WORK INSTRUCTIONS — Once you reach the line containing "Select the Неактивности" in the entries below, write out that line and each one after it down to the line containing "You are a computer-use agent. Image", exactly and with nothing added.

RECORDS TO PROCESS —
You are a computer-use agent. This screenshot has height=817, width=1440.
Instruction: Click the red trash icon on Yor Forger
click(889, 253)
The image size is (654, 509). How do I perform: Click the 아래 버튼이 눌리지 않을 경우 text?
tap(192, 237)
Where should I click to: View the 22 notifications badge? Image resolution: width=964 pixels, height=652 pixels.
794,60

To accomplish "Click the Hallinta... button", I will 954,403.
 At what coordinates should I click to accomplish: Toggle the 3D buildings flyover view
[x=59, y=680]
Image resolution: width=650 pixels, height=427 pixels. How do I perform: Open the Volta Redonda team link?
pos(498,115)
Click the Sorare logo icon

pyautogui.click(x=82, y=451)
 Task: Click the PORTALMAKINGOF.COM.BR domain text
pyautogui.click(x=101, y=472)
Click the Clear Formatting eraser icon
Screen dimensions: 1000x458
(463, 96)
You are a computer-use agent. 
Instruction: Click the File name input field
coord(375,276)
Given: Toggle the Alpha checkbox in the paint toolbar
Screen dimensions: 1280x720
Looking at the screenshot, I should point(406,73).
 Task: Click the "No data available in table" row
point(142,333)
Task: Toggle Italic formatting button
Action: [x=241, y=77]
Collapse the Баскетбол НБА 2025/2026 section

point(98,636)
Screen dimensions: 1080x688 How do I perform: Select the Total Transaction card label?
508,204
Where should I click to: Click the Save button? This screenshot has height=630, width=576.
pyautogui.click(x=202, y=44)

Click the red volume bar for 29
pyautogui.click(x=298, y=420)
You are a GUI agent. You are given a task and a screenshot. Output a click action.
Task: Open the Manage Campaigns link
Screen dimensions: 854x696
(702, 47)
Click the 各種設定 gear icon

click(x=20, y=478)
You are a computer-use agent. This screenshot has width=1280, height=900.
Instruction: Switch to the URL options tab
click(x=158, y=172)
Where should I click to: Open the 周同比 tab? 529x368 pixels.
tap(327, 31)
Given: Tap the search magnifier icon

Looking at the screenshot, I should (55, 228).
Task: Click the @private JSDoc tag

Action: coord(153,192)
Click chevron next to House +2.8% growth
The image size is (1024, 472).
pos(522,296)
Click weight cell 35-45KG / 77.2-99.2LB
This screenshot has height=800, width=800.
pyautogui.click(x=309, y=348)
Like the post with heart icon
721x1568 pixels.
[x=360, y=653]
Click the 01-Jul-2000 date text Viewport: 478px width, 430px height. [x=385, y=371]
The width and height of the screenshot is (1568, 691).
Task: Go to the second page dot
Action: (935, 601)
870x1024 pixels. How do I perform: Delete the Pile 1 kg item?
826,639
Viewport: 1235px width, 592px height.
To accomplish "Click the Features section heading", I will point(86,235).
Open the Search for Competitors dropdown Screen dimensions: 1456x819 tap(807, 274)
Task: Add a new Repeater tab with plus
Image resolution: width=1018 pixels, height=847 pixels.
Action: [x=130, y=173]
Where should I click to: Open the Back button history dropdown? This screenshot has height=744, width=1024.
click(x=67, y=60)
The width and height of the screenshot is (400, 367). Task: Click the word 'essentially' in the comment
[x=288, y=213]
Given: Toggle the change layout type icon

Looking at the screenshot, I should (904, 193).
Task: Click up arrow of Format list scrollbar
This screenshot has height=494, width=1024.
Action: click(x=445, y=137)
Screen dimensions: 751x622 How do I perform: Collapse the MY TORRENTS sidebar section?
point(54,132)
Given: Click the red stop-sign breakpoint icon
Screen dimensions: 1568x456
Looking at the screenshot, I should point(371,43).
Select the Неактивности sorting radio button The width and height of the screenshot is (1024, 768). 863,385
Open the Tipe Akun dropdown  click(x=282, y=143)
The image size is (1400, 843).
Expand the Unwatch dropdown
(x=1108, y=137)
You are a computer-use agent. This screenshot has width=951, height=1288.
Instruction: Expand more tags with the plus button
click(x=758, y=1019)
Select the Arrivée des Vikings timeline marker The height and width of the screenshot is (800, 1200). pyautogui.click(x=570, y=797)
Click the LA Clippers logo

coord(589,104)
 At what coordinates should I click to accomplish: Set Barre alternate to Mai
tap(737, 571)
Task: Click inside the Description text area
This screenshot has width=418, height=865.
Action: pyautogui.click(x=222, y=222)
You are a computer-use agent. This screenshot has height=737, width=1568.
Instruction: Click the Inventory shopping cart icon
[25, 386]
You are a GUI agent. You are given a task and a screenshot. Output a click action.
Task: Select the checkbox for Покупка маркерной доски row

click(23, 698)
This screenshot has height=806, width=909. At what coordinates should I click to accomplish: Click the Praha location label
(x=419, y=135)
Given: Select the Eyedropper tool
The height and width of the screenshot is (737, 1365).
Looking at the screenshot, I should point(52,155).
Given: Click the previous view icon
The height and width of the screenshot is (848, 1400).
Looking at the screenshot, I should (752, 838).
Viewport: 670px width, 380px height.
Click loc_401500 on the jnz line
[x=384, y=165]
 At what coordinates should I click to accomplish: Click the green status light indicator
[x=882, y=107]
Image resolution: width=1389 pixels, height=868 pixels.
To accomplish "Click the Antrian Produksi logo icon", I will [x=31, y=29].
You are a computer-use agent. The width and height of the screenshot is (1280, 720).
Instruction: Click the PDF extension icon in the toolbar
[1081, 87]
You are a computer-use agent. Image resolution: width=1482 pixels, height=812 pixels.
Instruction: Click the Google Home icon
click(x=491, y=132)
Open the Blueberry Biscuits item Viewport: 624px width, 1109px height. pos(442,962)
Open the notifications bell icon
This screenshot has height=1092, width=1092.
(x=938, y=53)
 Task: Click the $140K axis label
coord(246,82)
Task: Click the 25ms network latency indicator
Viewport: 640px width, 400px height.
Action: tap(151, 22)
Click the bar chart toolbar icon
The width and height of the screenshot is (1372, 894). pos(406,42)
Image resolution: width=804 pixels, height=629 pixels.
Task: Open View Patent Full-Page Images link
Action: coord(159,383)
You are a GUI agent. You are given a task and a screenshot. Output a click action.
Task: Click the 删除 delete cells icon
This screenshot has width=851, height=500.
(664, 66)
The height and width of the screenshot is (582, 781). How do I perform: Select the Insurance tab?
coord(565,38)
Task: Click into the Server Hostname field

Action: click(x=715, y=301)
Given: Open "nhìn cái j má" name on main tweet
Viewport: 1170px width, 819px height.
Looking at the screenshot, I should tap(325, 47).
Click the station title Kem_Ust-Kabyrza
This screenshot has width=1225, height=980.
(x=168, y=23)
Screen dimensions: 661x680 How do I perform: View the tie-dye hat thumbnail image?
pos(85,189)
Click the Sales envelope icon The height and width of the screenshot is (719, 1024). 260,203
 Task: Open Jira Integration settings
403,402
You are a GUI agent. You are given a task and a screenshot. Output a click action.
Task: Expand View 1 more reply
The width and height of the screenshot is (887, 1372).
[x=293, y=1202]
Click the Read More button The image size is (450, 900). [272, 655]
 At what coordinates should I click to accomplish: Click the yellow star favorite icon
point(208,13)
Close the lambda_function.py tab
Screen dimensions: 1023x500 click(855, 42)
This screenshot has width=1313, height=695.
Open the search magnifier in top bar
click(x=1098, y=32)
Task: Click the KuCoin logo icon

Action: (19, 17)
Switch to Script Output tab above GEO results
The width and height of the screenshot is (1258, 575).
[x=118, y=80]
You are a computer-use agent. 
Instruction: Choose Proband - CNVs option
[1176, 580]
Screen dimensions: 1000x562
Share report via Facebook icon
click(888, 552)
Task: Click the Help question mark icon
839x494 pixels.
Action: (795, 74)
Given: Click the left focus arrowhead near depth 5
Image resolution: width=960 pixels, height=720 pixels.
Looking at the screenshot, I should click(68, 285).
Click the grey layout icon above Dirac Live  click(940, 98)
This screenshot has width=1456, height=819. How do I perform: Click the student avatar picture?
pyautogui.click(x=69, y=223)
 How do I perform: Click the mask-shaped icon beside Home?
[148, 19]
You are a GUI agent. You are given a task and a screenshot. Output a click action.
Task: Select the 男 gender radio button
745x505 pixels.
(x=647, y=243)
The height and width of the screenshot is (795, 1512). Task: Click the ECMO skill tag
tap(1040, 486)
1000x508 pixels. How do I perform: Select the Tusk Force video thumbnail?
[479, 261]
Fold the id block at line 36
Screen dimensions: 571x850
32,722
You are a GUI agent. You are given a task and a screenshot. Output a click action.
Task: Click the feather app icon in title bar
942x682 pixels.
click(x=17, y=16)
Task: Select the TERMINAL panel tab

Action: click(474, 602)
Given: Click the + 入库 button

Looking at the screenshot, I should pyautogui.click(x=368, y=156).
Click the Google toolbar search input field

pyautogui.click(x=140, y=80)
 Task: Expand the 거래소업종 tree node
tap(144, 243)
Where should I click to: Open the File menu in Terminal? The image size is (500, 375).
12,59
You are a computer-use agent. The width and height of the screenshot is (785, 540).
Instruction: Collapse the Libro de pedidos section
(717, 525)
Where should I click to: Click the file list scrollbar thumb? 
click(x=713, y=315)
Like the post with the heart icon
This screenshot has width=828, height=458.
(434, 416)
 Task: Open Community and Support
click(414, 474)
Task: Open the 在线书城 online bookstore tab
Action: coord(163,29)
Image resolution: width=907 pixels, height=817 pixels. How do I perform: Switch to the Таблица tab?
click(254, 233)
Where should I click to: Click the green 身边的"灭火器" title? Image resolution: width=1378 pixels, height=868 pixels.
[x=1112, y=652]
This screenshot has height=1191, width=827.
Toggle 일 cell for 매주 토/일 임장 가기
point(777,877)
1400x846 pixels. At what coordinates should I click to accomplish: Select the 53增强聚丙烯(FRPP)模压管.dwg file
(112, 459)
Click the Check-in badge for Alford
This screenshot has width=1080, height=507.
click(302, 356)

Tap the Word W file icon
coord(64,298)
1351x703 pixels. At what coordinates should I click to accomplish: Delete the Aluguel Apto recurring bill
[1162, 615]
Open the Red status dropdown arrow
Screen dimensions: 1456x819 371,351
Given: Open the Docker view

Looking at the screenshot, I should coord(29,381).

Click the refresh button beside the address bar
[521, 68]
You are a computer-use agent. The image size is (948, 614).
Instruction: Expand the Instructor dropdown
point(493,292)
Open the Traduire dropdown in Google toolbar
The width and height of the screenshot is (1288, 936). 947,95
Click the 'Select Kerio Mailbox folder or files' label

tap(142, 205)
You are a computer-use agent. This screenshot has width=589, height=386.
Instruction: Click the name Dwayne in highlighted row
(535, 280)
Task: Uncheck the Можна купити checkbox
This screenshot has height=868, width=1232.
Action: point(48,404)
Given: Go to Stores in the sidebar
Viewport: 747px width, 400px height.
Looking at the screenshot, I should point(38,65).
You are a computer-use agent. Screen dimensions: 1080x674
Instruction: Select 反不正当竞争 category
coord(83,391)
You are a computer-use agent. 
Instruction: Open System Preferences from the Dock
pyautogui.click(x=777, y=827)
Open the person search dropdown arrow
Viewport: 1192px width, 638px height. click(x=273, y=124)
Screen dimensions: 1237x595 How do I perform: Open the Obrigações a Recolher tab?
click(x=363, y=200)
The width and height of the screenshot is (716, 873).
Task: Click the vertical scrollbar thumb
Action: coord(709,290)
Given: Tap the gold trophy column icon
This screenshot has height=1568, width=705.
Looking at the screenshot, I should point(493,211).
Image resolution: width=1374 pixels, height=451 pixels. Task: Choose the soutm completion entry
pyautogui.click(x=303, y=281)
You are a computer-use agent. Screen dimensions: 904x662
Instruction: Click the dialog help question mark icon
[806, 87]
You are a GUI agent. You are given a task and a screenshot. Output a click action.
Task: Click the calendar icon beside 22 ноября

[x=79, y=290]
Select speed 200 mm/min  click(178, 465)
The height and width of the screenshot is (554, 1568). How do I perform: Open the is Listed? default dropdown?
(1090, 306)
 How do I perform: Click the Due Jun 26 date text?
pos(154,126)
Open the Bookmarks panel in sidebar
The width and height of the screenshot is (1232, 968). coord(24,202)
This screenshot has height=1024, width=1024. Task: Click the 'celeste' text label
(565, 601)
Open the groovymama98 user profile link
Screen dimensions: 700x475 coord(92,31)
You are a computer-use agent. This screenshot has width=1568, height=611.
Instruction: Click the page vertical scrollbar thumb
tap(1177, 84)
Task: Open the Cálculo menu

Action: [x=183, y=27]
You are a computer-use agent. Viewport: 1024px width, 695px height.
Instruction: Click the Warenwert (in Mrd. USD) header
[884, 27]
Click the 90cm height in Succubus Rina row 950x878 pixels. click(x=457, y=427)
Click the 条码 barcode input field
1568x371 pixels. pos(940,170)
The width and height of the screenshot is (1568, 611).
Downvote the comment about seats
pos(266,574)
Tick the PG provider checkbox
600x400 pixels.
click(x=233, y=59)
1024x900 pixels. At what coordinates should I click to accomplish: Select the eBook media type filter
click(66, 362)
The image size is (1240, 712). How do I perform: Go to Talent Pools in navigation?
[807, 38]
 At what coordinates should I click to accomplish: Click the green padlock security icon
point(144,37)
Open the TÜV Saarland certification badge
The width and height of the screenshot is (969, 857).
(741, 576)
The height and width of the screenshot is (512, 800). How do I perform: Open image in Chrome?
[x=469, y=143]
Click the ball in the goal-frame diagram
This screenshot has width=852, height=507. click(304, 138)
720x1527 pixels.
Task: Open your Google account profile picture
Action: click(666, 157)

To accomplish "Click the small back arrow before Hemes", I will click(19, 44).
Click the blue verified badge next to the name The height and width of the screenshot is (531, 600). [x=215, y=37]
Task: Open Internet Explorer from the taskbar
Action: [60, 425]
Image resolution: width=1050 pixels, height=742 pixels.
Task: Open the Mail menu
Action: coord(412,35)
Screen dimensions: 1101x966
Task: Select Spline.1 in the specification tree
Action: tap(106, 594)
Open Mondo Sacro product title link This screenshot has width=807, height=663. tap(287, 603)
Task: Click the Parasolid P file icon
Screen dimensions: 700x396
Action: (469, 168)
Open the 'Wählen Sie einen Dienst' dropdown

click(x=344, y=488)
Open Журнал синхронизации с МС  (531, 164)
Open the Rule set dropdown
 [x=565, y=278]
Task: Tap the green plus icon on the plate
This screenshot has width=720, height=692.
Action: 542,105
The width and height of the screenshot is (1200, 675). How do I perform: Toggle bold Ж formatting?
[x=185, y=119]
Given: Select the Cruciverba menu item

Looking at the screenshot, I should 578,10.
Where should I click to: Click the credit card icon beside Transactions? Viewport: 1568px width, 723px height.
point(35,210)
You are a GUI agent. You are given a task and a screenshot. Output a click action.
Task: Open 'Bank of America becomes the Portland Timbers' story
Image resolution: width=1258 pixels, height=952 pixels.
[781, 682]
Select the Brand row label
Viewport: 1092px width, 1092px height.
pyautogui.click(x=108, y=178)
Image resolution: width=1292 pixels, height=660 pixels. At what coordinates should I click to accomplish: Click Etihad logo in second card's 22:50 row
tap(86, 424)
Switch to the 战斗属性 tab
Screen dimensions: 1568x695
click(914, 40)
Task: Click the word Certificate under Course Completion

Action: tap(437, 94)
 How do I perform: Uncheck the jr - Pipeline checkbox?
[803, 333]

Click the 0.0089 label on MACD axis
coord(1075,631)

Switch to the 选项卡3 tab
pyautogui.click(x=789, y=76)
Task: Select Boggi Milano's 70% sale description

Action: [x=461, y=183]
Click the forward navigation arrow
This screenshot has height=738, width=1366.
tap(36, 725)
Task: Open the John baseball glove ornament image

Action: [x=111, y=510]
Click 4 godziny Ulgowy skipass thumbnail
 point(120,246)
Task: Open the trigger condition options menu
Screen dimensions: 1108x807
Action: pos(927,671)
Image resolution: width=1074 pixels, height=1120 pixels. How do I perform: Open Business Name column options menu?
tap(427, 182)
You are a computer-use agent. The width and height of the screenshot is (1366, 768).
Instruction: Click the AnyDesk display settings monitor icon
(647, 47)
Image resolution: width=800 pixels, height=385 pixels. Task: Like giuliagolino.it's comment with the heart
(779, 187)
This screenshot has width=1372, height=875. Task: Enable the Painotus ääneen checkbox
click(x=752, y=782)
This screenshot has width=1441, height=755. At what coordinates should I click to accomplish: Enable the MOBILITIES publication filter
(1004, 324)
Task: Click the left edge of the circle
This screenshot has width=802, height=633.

ANSWER SPACE —
Select the Неактивности sorting radio button The width and height of the screenshot is (1024, 768). 863,385
Open the Tipe Akun dropdown  click(x=282, y=143)
The image size is (1400, 843).
Expand the Unwatch dropdown
(x=1108, y=137)
You are a computer-use agent. This screenshot has width=951, height=1288.
Instruction: Expand more tags with the plus button
click(x=758, y=1019)
Select the Arrivée des Vikings timeline marker The height and width of the screenshot is (800, 1200). pyautogui.click(x=570, y=797)
Click the LA Clippers logo

coord(589,104)
 At what coordinates should I click to accomplish: Set Barre alternate to Mai
tap(737, 571)
Task: Click inside the Description text area
This screenshot has width=418, height=865.
Action: pyautogui.click(x=222, y=222)
You are a computer-use agent. This screenshot has height=737, width=1568.
Instruction: Click the Inventory shopping cart icon
[25, 386]
You are a GUI agent. You are given a task and a screenshot. Output a click action.
Task: Select the checkbox for Покупка маркерной доски row

click(23, 698)
This screenshot has height=806, width=909. At what coordinates should I click to accomplish: Click the Praha location label
(x=419, y=135)
Given: Select the Eyedropper tool
The height and width of the screenshot is (737, 1365).
Looking at the screenshot, I should point(52,155).
Given: Click the previous view icon
The height and width of the screenshot is (848, 1400).
Looking at the screenshot, I should (752, 838).
Viewport: 670px width, 380px height.
Click loc_401500 on the jnz line
[x=384, y=165]
 At what coordinates should I click to accomplish: Click the green status light indicator
[x=882, y=107]
Image resolution: width=1389 pixels, height=868 pixels.
To accomplish "Click the Antrian Produksi logo icon", I will [x=31, y=29].
You are a computer-use agent. The width and height of the screenshot is (1280, 720).
Instruction: Click the PDF extension icon in the toolbar
[1081, 87]
You are a computer-use agent. Image resolution: width=1482 pixels, height=812 pixels.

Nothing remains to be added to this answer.